TEXTE À LIRE:
┌────────

Timeo Danaos (Prenez garde aux grecs)

Depuis des mois interminables que je joue les Cassandre en hurlant « Ellas Ellas » pour la Grèce, je préviens d’abord les économistes distingués que ceci n’est pas un article documenté sur un assassinat financier honteusement orchestré par la Troïka (je suis bien incapable de décortiquer la situation avec chiffres sérieux et démonstrations de haute voltige à la clé !), simplement un grand cri d’amour et d’angoisse mêlés pour la patrie de mes aïeux, face au désastre annoncé d’un torrent furieux que l’on voit arriver, enfler, gonfler, déborder jusqu’à la précipitation inéluctable vers la catastrophe et le chaos finals tels qu’ils se produisaient dans toutes les tragédies antiques.

Oui, la Grèce est en train de mourir - dans l’indifférence la plus totale de tous les pays d’Europe (bonjour la solidarité que nous avait promise Maastricht !) ou, pire, au milieu d’attaques en règles bien orchestrées par les médias contre cette contrée de feignants, de tricheurs, de voleurs qui savent rien que noyer leur chagrin dans du Ricard frelaté pendant que le bateau coule, et si leur incurie entraîne toute la zone euro dans sa chute et qu’on est tous dans la merde ça sera bien leur faute, on n’avait pas besoin d’eux après tout (résumé concis des conversations matinales chez ma boulangère les jours, rares, où un J.T. rompt le silence en tirant la sonnette d’alarme).

Eh bien si, justement, on avait besoin d’eux ! Tout le monde (enfin le monde politique) savait comment fonctionnait l’économie grecque, et que son entrée dans une monnaie communautaire ne serait pas viable à long terme. Mais vous imaginez la déesse Europa amputée de la patrie des pères fondateurs de la démocratie ? C’était pas crédible … Et tant pis pour les risques encourus, fallait la faire, cette sacré U.E. flanquée de l’inflexible B.C.E. - quant aux dégâts collatéraux on aurait bien le temps de voir plus tard !

Et voilà  : on voit !

On voit les misères multiples provoquées par le piège de l’austérité carabinée, un « mordorandum » qui atteint son niveau de tolérance maximum ; des retraités sans retraites, le salaire des fonctionnaires divisés par deux, et les suicides multipliés d’autant.

Athènes en perdition transformé en champ de ruines sociales ; les commerces en faillite, les hôpitaux en souffrance, les grévistes en combat héroïque ; les jeunes diplômés sans futur grimpant sans retour dans des charters australiens.

Des manifestations qui tournent à l’émeute, des policiers désemparés, des arrestations violentes d’immigrés clandestins.

└────────

MATÉRIEL FOURNI:

┌────────

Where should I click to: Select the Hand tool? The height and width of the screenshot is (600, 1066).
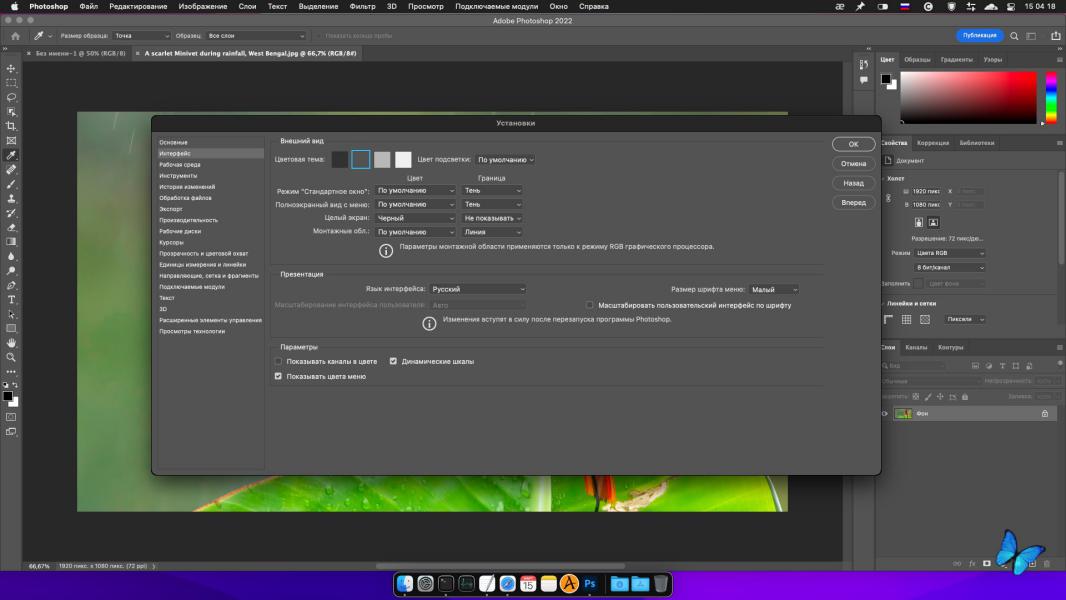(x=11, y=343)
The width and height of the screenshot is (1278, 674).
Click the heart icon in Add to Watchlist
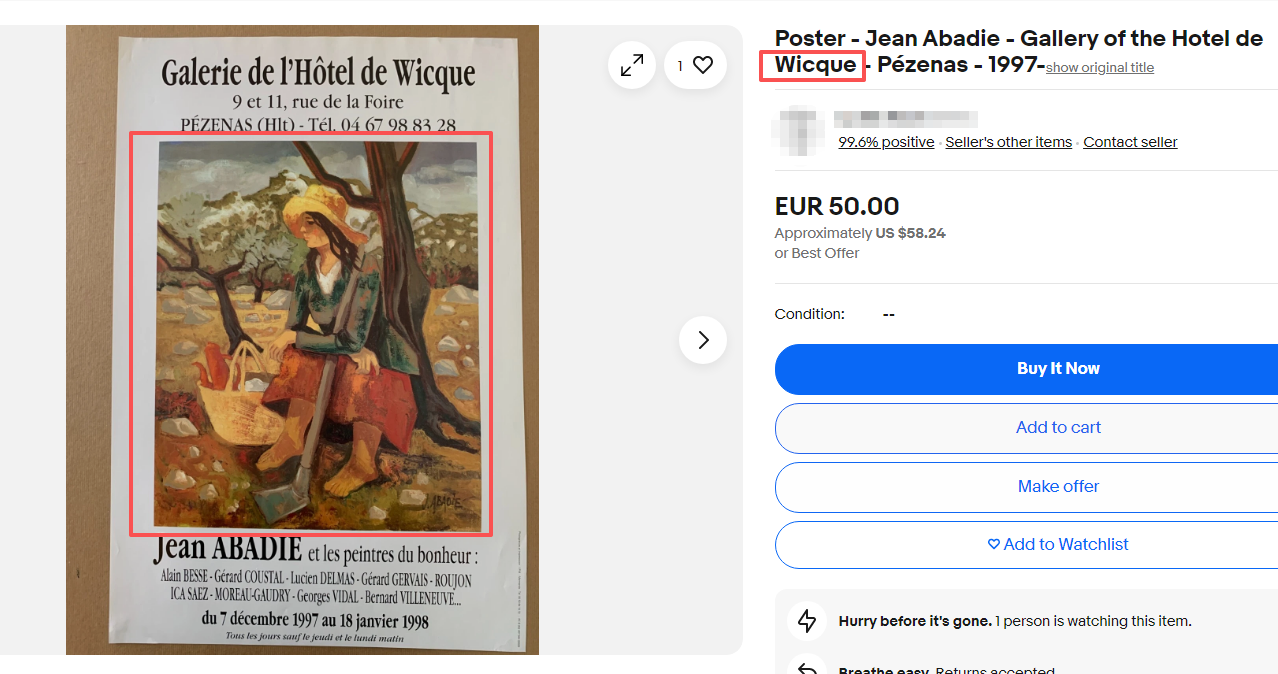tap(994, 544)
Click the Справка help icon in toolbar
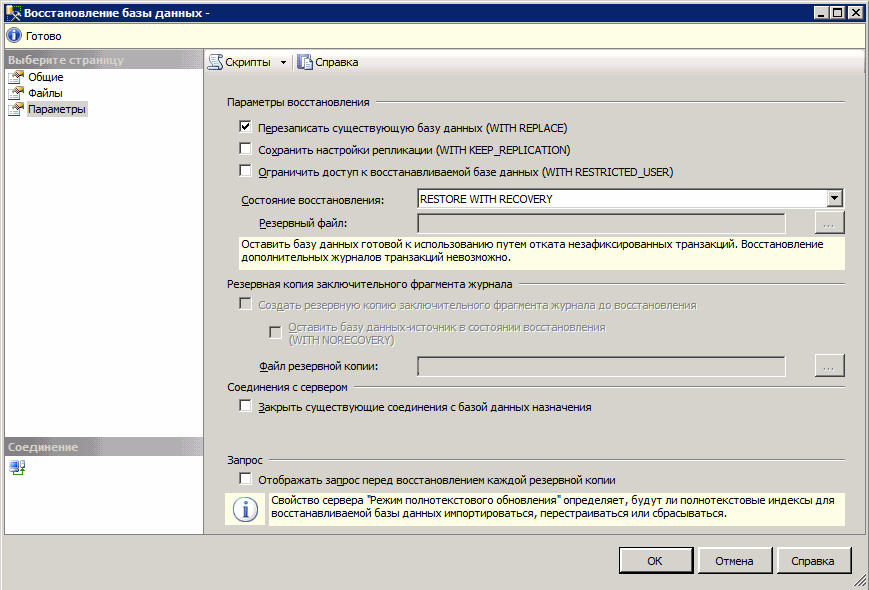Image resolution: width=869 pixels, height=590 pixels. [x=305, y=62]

└────────

CONSIGNE: Reproduisez à l'identique le passage du texte sur la crise grecque qui va de « Et voilà  : on » jusqu'à « suicides multipliés d’autant. » inclus.

SOLUTION:
Et voilà  : on voit !

On voit les misères multiples provoquées par le piège de l’austérité carabinée, un « mordorandum » qui atteint son niveau de tolérance maximum ; des retraités sans retraites, le salaire des fonctionnaires divisés par deux, et les suicides multipliés d’autant.